* _Supplied material_
- - - - - - -

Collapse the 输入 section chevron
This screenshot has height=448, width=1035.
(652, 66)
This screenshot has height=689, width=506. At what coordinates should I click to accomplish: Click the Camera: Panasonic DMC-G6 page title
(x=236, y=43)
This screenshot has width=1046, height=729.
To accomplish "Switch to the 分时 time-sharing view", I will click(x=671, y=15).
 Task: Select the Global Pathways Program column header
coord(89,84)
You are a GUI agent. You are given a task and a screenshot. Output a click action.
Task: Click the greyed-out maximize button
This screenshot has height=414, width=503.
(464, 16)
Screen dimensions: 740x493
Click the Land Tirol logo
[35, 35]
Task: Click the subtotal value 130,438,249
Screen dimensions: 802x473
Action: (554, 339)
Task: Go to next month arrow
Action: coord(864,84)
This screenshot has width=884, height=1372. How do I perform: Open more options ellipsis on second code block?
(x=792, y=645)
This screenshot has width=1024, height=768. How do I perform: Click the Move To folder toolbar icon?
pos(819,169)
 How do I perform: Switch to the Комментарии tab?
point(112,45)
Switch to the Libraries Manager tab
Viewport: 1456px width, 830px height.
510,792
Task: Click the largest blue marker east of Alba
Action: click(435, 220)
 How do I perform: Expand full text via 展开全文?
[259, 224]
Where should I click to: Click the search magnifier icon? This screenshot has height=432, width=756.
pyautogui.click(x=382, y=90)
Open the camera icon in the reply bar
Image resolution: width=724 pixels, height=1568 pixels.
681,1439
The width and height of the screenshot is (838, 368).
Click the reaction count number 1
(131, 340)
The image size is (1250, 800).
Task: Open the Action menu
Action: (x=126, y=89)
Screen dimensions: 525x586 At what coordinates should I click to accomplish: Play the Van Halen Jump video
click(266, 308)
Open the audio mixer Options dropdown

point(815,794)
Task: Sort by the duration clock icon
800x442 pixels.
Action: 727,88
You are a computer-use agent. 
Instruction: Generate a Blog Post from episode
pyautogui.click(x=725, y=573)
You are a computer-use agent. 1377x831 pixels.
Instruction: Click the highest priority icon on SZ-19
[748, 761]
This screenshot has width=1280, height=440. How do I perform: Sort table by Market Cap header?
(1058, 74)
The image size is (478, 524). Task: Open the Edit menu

- - - - - - -

* _Work task_
If a line in the entries holds the string "computer", copy it.

* _Output for this task_
You are a computer-use agent. 
You are a computer-use agent. 1377x831 pixels.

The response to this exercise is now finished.